Non-financial corporates historically have been big investors in money funds in absolute terms, holding $573 billion in money fund investments as of 1Q2016, according to Federal Reserve data. Fitch's analysis of the non-financial firms in the Fortune 100 showed that 33 noted investments in money funds and 22 disclosed the amount invested in money funds. For the 22 firms that disclosed investments, money funds accounted for 26% of their cash and cash equivalents on average.

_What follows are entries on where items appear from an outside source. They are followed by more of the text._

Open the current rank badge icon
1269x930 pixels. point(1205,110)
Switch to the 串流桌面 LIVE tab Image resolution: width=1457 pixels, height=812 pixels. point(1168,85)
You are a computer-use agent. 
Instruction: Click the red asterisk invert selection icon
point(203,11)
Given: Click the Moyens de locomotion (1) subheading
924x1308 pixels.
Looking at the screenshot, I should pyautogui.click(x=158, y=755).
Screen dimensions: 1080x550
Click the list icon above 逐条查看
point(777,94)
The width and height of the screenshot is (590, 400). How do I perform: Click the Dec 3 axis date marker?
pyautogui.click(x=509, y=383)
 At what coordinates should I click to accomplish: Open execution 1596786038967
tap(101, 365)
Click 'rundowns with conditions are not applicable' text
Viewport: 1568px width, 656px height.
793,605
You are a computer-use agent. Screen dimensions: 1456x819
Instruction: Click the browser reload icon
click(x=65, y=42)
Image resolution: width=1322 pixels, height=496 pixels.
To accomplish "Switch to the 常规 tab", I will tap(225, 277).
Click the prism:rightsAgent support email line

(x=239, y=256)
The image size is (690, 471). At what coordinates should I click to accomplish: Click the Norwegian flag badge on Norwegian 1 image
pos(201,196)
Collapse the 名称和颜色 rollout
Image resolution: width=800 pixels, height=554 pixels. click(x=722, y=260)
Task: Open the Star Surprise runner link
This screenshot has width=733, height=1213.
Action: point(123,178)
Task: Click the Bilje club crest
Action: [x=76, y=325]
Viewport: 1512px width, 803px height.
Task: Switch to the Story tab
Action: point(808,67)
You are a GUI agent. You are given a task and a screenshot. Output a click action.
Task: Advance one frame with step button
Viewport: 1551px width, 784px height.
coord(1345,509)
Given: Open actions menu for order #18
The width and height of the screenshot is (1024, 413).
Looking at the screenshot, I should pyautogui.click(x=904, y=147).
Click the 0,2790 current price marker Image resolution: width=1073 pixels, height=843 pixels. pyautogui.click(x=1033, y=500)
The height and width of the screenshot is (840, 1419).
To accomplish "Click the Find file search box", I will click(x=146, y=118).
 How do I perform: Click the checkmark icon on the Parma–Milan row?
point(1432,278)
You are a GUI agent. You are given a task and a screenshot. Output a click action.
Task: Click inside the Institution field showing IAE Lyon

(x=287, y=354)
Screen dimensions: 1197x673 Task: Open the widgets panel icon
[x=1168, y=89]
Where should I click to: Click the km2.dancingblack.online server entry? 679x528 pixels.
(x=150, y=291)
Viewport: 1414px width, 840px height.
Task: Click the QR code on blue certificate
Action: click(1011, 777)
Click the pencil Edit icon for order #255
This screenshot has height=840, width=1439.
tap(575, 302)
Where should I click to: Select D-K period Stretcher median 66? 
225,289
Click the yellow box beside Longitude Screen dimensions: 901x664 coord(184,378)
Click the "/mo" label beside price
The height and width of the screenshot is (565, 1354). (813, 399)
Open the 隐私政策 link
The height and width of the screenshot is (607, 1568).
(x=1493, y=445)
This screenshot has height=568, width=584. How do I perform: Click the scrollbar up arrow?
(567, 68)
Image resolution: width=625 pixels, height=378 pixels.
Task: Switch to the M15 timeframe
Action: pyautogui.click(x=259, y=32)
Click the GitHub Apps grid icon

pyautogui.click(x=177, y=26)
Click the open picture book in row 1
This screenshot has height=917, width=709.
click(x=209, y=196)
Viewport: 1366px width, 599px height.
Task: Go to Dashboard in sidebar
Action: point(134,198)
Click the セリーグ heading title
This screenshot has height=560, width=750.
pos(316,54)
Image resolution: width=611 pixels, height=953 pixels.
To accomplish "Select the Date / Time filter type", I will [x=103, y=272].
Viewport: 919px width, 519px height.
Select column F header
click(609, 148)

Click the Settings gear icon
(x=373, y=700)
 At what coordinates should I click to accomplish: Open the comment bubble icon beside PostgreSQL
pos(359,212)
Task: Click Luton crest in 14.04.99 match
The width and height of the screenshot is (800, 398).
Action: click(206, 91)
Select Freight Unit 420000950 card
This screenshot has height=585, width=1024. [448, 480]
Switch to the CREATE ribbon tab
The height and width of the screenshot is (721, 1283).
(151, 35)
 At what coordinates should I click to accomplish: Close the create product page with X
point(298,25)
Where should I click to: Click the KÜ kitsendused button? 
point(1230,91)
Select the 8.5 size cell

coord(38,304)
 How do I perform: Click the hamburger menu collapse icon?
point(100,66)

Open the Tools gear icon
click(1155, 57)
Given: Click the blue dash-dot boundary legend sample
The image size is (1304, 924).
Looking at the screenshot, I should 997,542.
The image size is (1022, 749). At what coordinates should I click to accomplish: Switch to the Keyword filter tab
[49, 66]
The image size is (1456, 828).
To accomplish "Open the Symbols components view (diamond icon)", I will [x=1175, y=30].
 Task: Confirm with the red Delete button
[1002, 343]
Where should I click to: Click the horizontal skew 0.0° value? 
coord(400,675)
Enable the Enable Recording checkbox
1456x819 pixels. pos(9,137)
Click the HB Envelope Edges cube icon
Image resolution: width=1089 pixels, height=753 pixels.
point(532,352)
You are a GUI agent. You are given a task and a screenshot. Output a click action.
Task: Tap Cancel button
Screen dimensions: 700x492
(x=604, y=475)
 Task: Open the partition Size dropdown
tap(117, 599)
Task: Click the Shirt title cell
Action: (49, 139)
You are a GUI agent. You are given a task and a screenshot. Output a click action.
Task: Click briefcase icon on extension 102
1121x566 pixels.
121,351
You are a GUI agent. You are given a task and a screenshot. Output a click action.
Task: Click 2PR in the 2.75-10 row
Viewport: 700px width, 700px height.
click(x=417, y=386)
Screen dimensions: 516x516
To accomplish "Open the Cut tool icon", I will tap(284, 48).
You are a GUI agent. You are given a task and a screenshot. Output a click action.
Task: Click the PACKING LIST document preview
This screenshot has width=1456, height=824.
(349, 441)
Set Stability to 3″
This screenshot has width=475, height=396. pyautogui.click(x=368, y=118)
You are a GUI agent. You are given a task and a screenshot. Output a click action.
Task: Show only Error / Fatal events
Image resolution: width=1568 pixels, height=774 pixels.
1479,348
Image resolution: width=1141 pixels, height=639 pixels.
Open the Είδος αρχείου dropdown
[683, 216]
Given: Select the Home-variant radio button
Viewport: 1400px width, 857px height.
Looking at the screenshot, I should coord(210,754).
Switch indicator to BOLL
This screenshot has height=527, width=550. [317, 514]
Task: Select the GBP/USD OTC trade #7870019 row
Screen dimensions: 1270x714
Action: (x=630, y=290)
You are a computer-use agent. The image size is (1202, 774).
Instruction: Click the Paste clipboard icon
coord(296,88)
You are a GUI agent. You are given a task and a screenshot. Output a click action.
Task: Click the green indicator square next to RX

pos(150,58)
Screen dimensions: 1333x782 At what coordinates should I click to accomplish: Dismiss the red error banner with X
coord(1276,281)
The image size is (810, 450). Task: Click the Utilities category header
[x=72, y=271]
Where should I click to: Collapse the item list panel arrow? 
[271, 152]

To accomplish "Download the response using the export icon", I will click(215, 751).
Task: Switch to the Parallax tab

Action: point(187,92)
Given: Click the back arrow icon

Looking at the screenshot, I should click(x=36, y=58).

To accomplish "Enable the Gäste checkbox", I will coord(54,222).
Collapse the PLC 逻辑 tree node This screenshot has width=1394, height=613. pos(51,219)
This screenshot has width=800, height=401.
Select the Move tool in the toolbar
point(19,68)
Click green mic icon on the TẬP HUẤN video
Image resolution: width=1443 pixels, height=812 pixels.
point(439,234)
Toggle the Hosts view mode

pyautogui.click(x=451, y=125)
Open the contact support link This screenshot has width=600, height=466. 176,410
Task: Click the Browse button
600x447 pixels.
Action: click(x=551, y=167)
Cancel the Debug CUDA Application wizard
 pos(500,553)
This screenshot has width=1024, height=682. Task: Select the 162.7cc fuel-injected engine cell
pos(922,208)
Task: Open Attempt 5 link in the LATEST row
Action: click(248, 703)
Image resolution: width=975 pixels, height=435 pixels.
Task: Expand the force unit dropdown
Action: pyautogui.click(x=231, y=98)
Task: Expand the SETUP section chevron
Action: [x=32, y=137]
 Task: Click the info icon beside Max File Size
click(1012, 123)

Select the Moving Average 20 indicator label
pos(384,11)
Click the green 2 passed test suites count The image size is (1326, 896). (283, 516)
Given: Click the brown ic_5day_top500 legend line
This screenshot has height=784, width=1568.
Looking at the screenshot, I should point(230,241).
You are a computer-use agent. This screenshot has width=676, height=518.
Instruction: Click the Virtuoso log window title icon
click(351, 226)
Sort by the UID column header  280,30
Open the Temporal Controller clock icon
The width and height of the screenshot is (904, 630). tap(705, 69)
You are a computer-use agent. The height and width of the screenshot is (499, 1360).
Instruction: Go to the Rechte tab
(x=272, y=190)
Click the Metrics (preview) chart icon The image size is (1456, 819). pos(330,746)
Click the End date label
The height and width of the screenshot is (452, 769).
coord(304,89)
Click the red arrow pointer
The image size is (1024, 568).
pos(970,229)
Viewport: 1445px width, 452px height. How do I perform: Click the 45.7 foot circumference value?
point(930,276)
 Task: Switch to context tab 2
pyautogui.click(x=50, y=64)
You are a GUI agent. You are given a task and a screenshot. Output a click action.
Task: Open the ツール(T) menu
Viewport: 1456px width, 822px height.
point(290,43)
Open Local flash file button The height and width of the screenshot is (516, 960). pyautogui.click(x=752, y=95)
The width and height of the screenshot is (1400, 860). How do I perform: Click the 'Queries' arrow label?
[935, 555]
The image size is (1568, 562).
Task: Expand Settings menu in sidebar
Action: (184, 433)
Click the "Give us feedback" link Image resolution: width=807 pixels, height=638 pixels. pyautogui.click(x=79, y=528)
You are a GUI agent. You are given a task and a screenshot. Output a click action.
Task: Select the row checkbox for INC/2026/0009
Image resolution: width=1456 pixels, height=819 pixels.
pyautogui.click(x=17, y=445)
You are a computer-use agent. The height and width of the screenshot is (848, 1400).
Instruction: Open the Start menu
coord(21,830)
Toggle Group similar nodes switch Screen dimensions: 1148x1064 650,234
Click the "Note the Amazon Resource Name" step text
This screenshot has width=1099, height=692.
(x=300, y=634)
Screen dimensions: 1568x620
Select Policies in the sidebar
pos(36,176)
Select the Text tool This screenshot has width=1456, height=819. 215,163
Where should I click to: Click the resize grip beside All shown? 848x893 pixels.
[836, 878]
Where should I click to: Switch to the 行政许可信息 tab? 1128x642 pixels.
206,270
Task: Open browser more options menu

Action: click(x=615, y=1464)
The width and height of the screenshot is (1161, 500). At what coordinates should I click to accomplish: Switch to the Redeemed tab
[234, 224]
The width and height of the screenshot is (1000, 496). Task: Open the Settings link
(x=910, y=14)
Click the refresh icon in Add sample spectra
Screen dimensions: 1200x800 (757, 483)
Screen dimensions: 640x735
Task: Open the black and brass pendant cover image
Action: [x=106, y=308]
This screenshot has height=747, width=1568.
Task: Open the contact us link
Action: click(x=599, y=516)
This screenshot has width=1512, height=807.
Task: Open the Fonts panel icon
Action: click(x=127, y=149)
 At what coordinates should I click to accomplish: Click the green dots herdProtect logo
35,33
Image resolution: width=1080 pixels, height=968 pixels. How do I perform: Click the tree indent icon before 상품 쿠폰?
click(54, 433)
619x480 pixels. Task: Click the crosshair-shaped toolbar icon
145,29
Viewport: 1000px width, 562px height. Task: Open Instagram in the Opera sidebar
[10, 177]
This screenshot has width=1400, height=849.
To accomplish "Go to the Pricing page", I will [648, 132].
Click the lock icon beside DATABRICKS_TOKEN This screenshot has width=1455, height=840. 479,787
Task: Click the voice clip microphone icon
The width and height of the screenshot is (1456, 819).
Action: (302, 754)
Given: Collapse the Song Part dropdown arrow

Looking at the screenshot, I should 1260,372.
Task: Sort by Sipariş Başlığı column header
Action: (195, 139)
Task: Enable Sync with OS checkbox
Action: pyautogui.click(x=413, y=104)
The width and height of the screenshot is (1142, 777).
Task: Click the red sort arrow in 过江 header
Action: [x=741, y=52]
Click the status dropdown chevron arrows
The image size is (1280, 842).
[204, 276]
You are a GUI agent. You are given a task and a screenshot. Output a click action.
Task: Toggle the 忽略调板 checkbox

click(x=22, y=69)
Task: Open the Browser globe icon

Some corporates use money funds sparingly or not at all, while others utilize money funds extensively for daily cash flow management and strategic cash buffers. For example, Walgreens held $2.4 billion in money funds, which accounted for as much as 72% of its cash and cash equivalents, as shown in the following chart. Cisco was the largest money fund investor in the sample, with holdings of $7.2 billion, accounting for 81% of its cash and cash equivalents. Conversely, Apple invested $3.3 billion in money funds, representing a modest 18% of its cash and cash equivalents. These firms often had additional short-term financial assets, such as US Treasuries and commercial paper, which could be used for liquidity but were not classified as cash and cash equivalents.

From our review of these firms' financial disclosures, it is unclear whether they invest in prime funds, government funds, or both. For corporations that continue to rely on money funds, enhanced disclosures and risk management will be important to appropriately monitor key weekly liquidity measures in prime funds.

While Fitch's rating criteria for prime money funds have always focused on the funds' liquidity, the new rules introduce a higher standard in the form of a regulatory "tripwire." In light of this new risk, Fitch updated its money fund criteria in December 2015 to clarify our analysis of funds' intrinsic liquidity levels compared to the volatility of flows driven by the funds' investor profiles.